Have firms kept their WFH commitments to customer service reps?
The past year has been nothing short of revolutionary when it comes to a bona fide new working culture, with even contact center customer service representatives (CSRs) being allowed to work from home, en masse, for the first time ever.
Traditionally a sector that had to be rooted in a physical location for its costs and efficiency savings, the customer service segment made a major migration to ‘work from home’ over the last year or so – adoption of remote contact center solutions saw a noticeable uptick in recent quarters, and the easier accessibility of automated solutions such as chatbots and automated IVR devices have enabled businesses to stay connected with customers even during off-work hours.

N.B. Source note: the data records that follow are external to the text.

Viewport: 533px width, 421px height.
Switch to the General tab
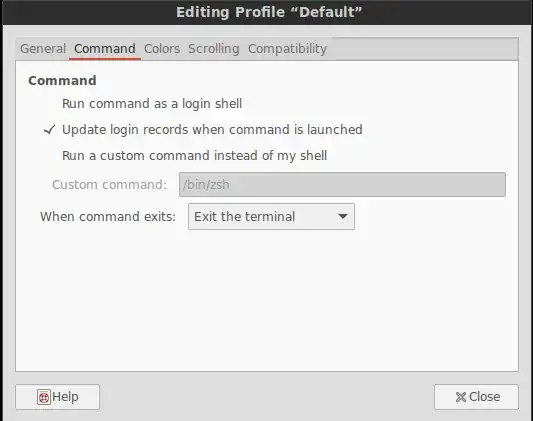coord(43,49)
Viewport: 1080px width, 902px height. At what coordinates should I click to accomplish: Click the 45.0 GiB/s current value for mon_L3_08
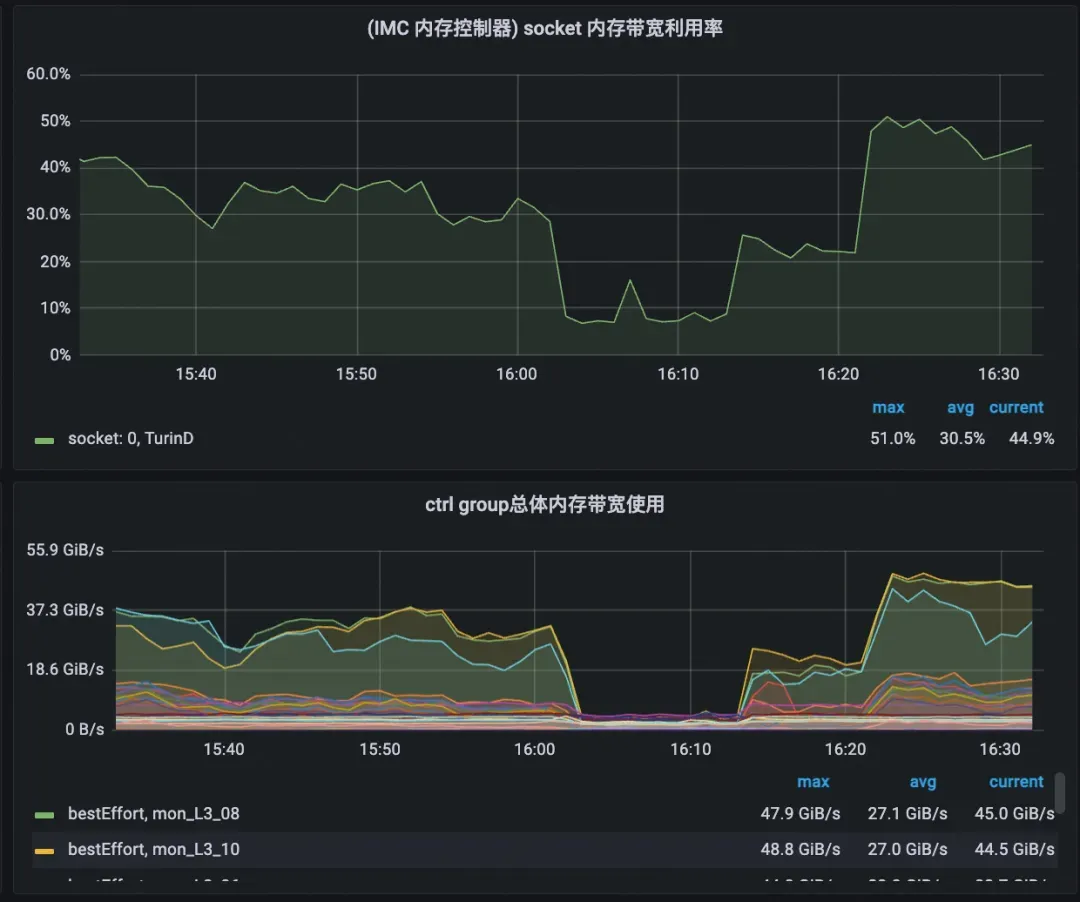coord(1014,814)
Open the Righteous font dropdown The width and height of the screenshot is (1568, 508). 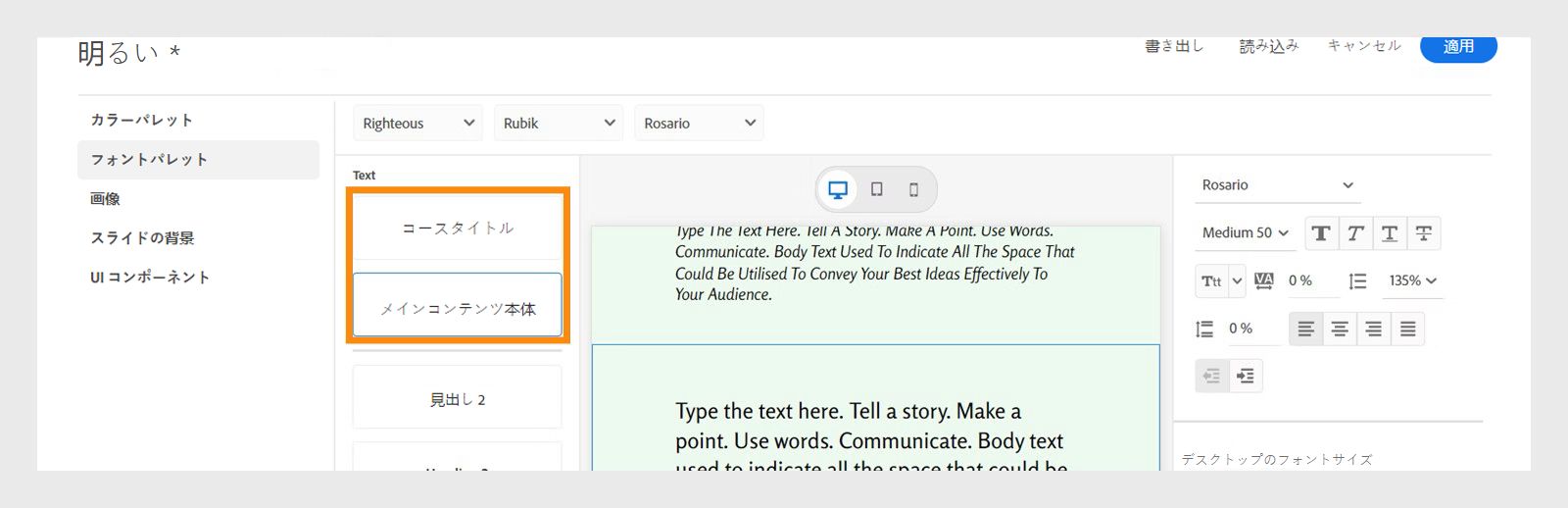(x=417, y=124)
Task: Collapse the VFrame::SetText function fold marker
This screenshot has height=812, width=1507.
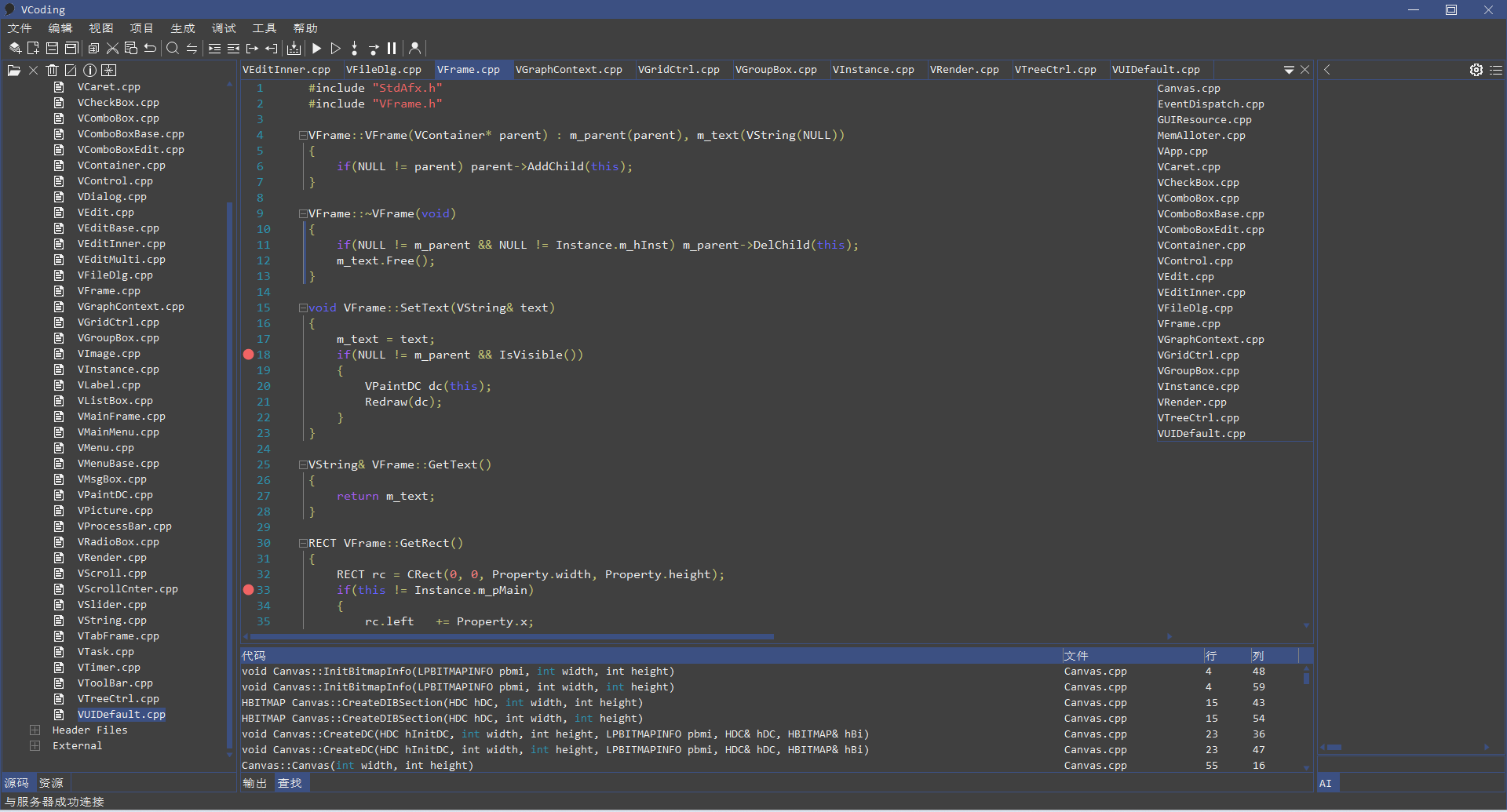Action: click(x=303, y=308)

Nonetheless, it is still estimated that only about half (52%) of customer service reps are partaking in a work from home arrangement of some sort, a vastly lower number when contrasted with other formerly office-centric positions, such as the sales and marketing department, finance, IT, and human resources, which have all made the transition to remote or hybrid working more permanent that CSRs.
One reason for this is that like the sales team, CSRs often prefer the office themselves, for reasons such as it is easier to communicate within the team, it can be faster to deal with client issues when sitting together, and it can be easier to manage their environment – issues such as internet connectivity, poor bandwidth resulting in spotty call quality, lowering success call rates, can be avoided or the accountability for such has to be borne by the organization, instead of the individual.
But many in the customer service line might appreciate the option to work from home or from a remote space as well. For one thing, CSRs are often the lowest-paid team in many organizations. Being allowed to work remotely can allow them to save on many extraneous costs, such as travel time and commutes, costs of meals and daycare, to name a handful. It is believed that even part-time remote working could greatly benefit a contact center CSR’s bottom line.
For another thing, contact center reps are often held to more stringent productivity data measurements than pretty much any other department. That is one of the reasons contact center technology is constantly in flux, especially in the era of data analysis, with newer tech solutions often touting new means of tracing CSR productivity, including quality scores, customer sentiment analysis, AHT (average handle time per contact type), as well as productivity scores like sales quotas, tickets closed, and conversion rates.
But with most remote contact center solutions now coming equipped with in-depth, real-time data analytics tools and metrics, it appears the job of tracking productivity can be done just as efficiently – if not more so – by these remote solutions than by being in the office.
Providing flexible or hybrid work from home deals could also make customer service positions more attractive, than the sort of entry-level employment they are seen as currently. But this overlooks the critical nature of adequate customer care, particularly in the aftermath of a global crisis. A NICE inContact CX webinar entitled Megatrends for 2021 highlighted that, “80% of consumers said they will stay loyal to the brands that provided good customer experience during the pandemic.”
While many organizations have already implemented some work-from-home strategies, some for a longer duration beyond the present emergency period, customer service reps sadly still seem neglected in that area. But supplying remote working options to CSRs could have the added advantage of creating a more positive environment for contact center agents to excel, and help drive business prosperity to boot.